GateHouse Media, the media company that just purchased nine Copley News Service papers including The Canton Repository, caused a stir by applying the Creative Commons license to its newspapers last year. GateHouse was the first, and so far as I can tell, only, media company to embrace the modified, open license that is Creative Commons. Because Creative Commons encourages broad use of content, adopting the license suggests friendliness to Web 2.0 activities like blogging.
The story about the Creative Commons link notes additional indications of blog-friendliness:
- Over the weekend, the Watertown TAB of Watertown, Massachusetts, revamped its website. The result is, for now, strikingly bloglike: a wide center column with items in reverse chronological order. And at the very bottom, a small silver badge with a line of text that reads: "Original content available for non-commercial use under a Creative Commons license."

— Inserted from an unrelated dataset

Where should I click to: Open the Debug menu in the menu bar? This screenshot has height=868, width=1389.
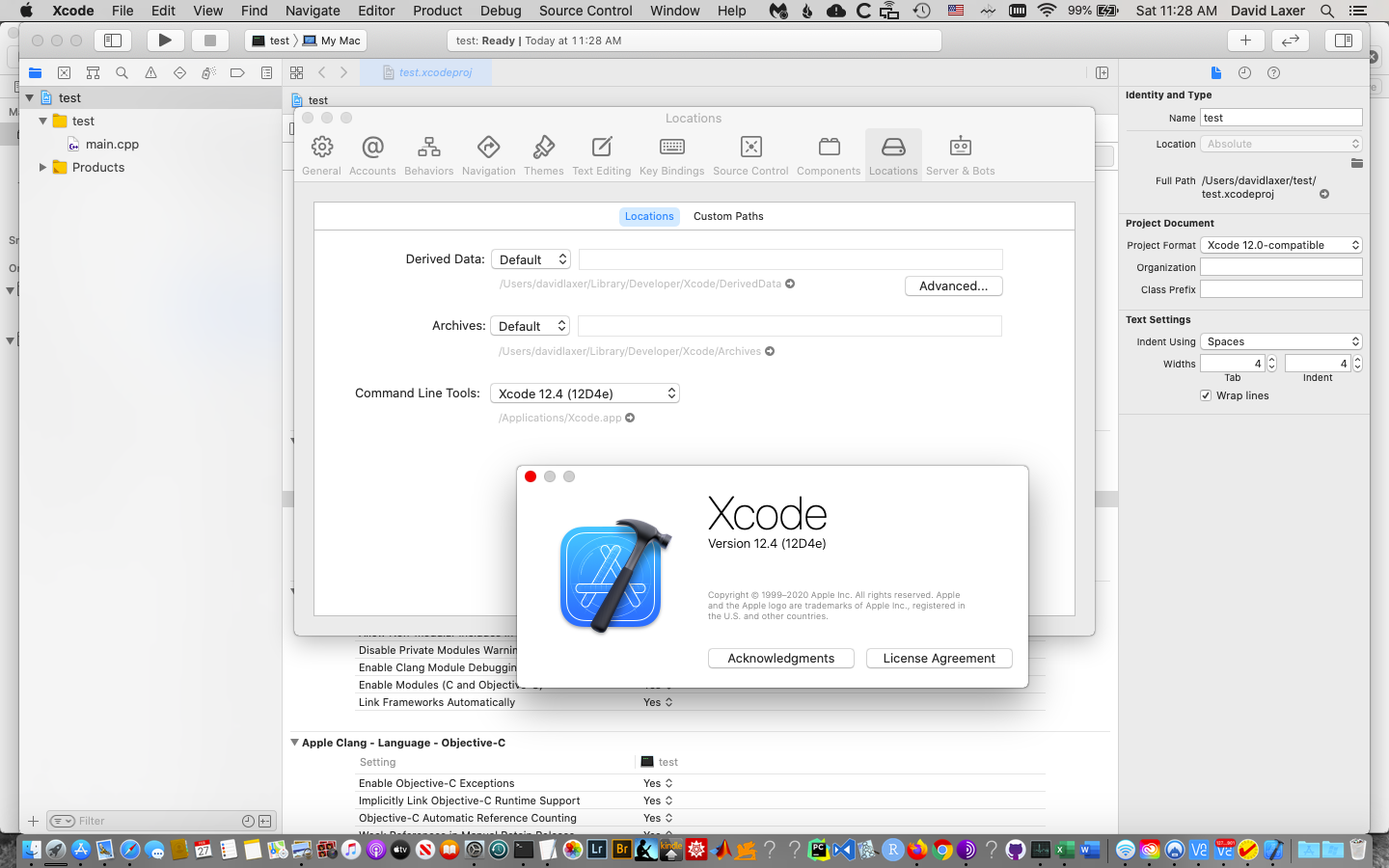coord(501,11)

- CC licensing is only one of three actions taken by GateHouse that point in the direction of greater openness. The CC badge appeared on the company’s TownOnline sites this weekend as part of a sweeping overhaul whose main objective is to move the sites firmly into the two=way web. The newspapers now under CC licensing are gathered together under the umbrella of TownOnline.com. Both TownOnline and another GateHouse property, WickedLocal.com, feature user-generated content.
On the other hand, GateHouse is currently losing money and is a publicly traded company. David Black looked good and talked the game about being a news man, but when the bill came due he ravaged the newsroom. The economic pressures GateHouse is under make me nervous for their new aquisitions.